Jika hilal telah nampak di suatu daerah, namun tidak nampak di daerah lain, maka ada dua rincian:

Pertama: Jika daerahnya berdekatan maka hilal berlaku atas daerah tersebut.

Kedua: Jika daerahnya berjauhan maka hilal tidak berlaku atas daerah tersebut.

Jauh artinya jika seseorang safar ke sana maka ia boleh mngqoshor sholatnya (83 KM), jika tidak maka daerah tersebut dianggap dekat.

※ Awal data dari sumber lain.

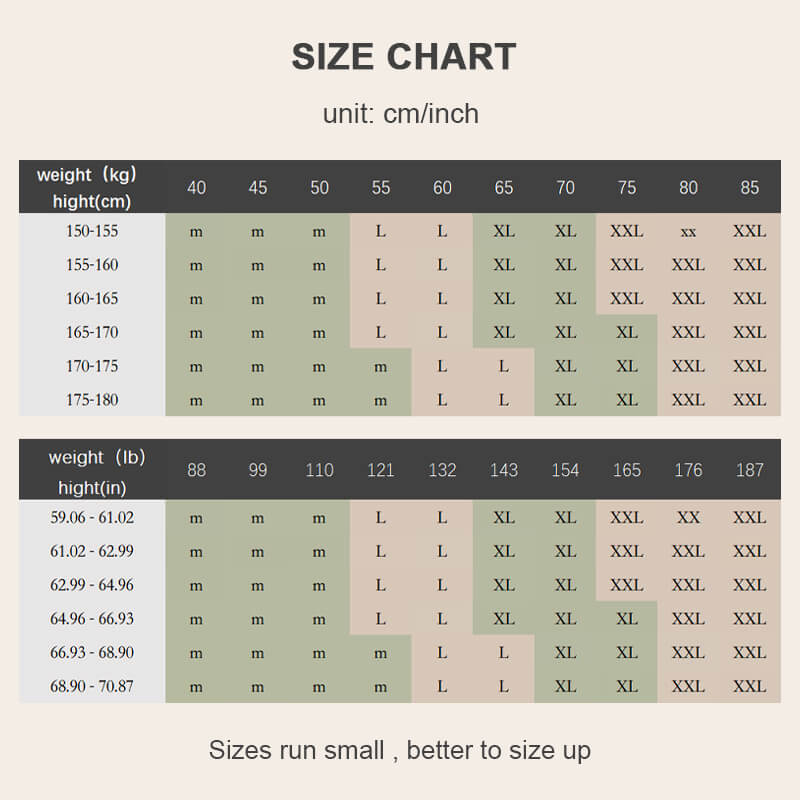Click the 55 kg column header

(381, 188)
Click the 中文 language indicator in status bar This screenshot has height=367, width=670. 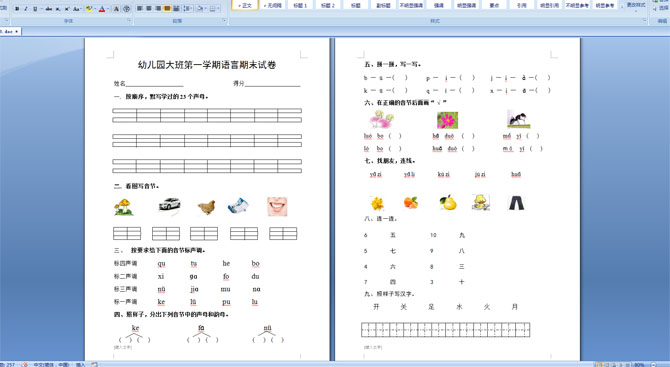51,364
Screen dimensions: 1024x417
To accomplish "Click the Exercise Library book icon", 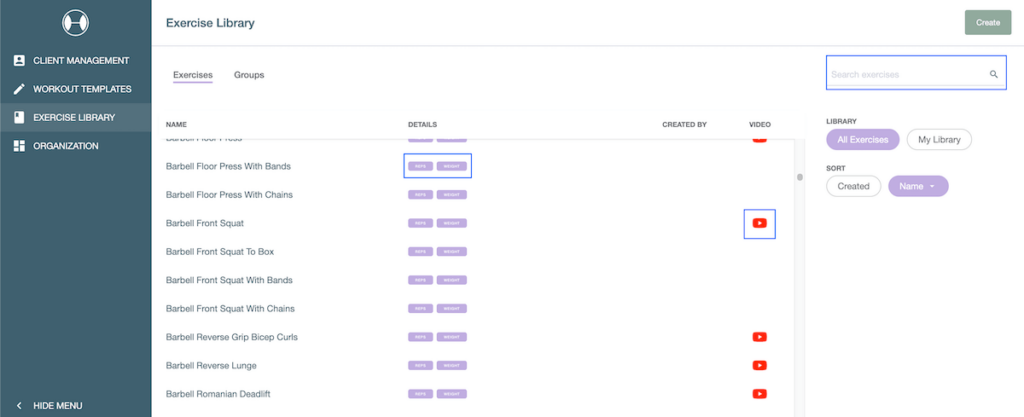I will pos(19,117).
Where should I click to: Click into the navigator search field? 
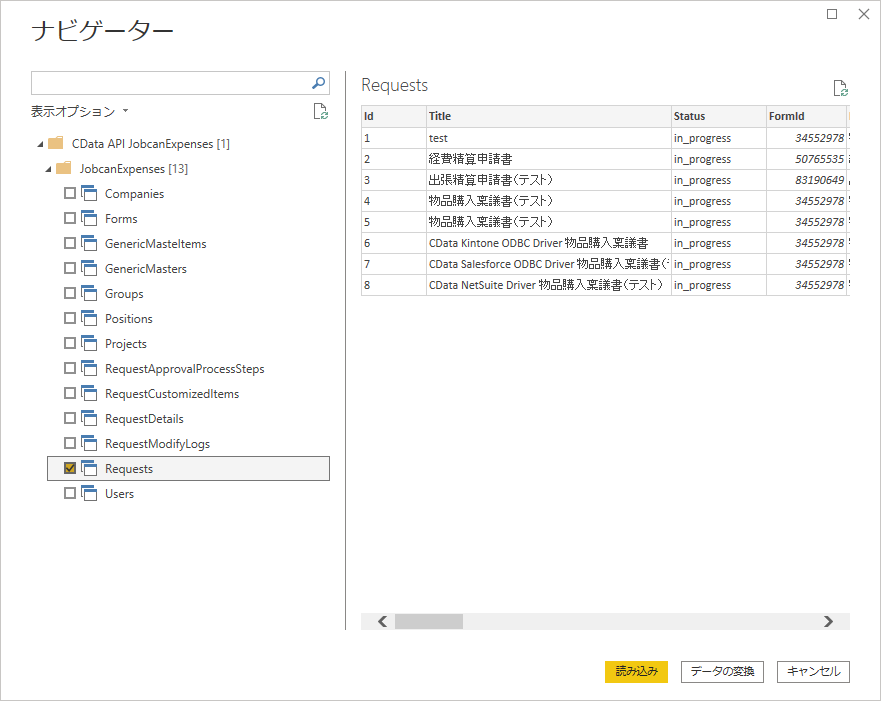point(171,83)
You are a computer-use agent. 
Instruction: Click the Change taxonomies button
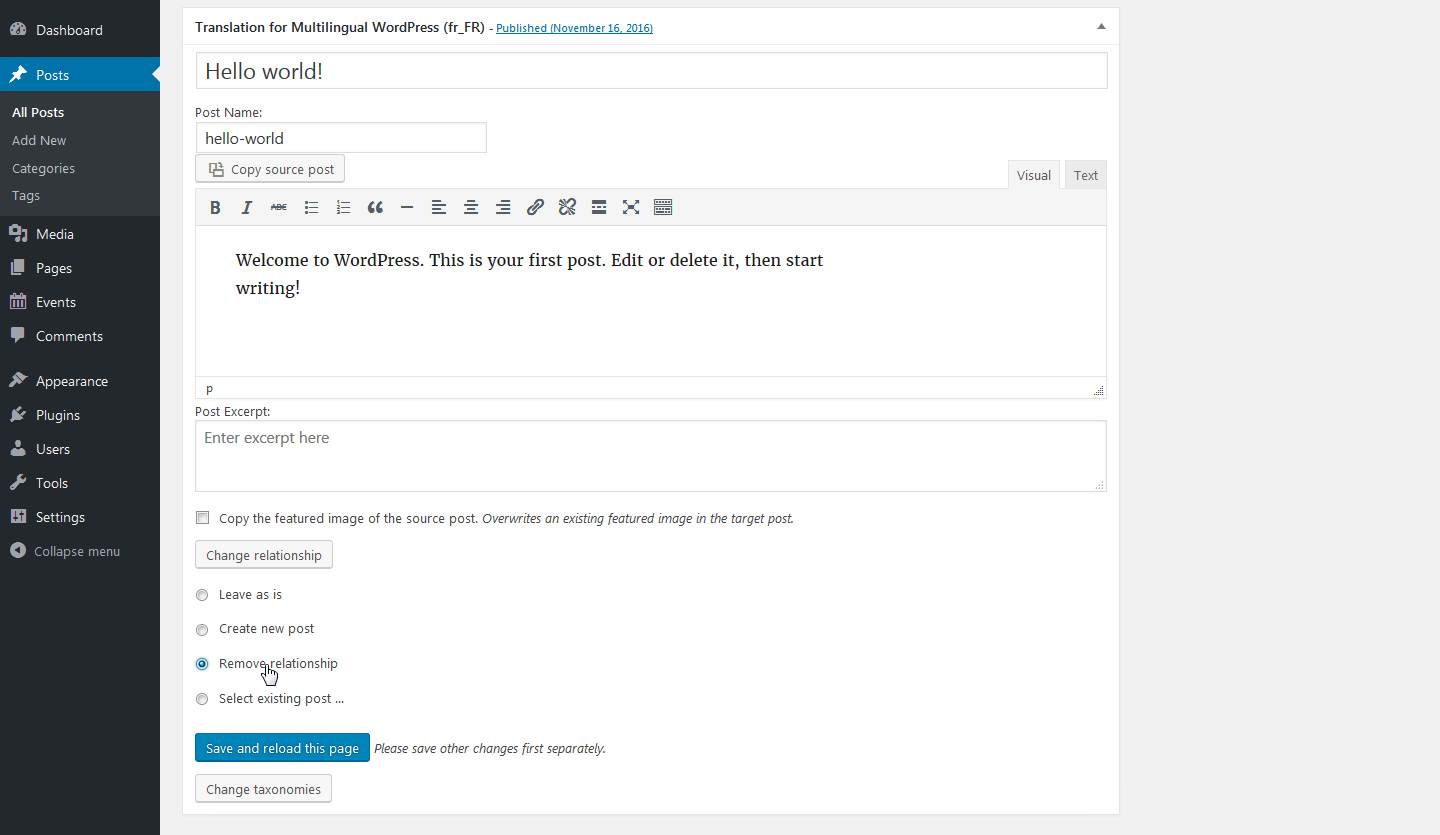click(x=263, y=789)
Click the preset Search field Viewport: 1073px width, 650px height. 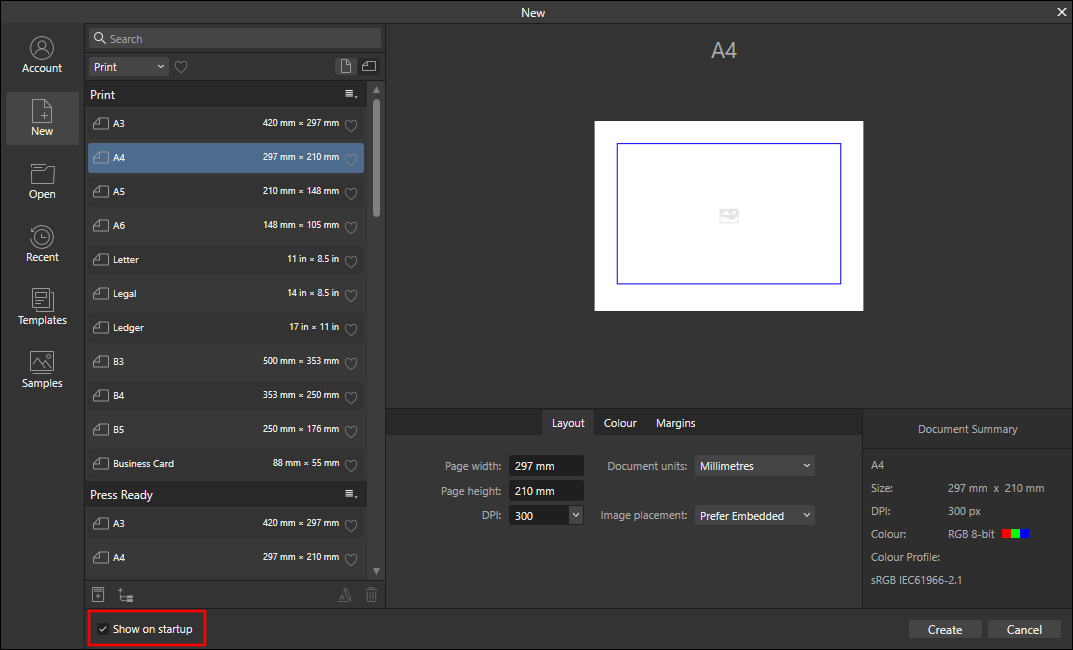click(x=235, y=38)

Ini yang ditetapkan oleh Ar Rofi’i.

Atau;

Pertama: Jika daerahnya memiliki kesamaan waktu terbit dan waktu terbenamnya, maka hilal berlaku atas daerah tersebut.

Kedua: Jika daerahnya memiliki perbedaan waktu terbit dan tenggelamnya, maka hilal tidak berlaku.

Ini yang ditetapkan oleh An Nawawi dan diikuti oleh Syafi’iyah generasi belakangan.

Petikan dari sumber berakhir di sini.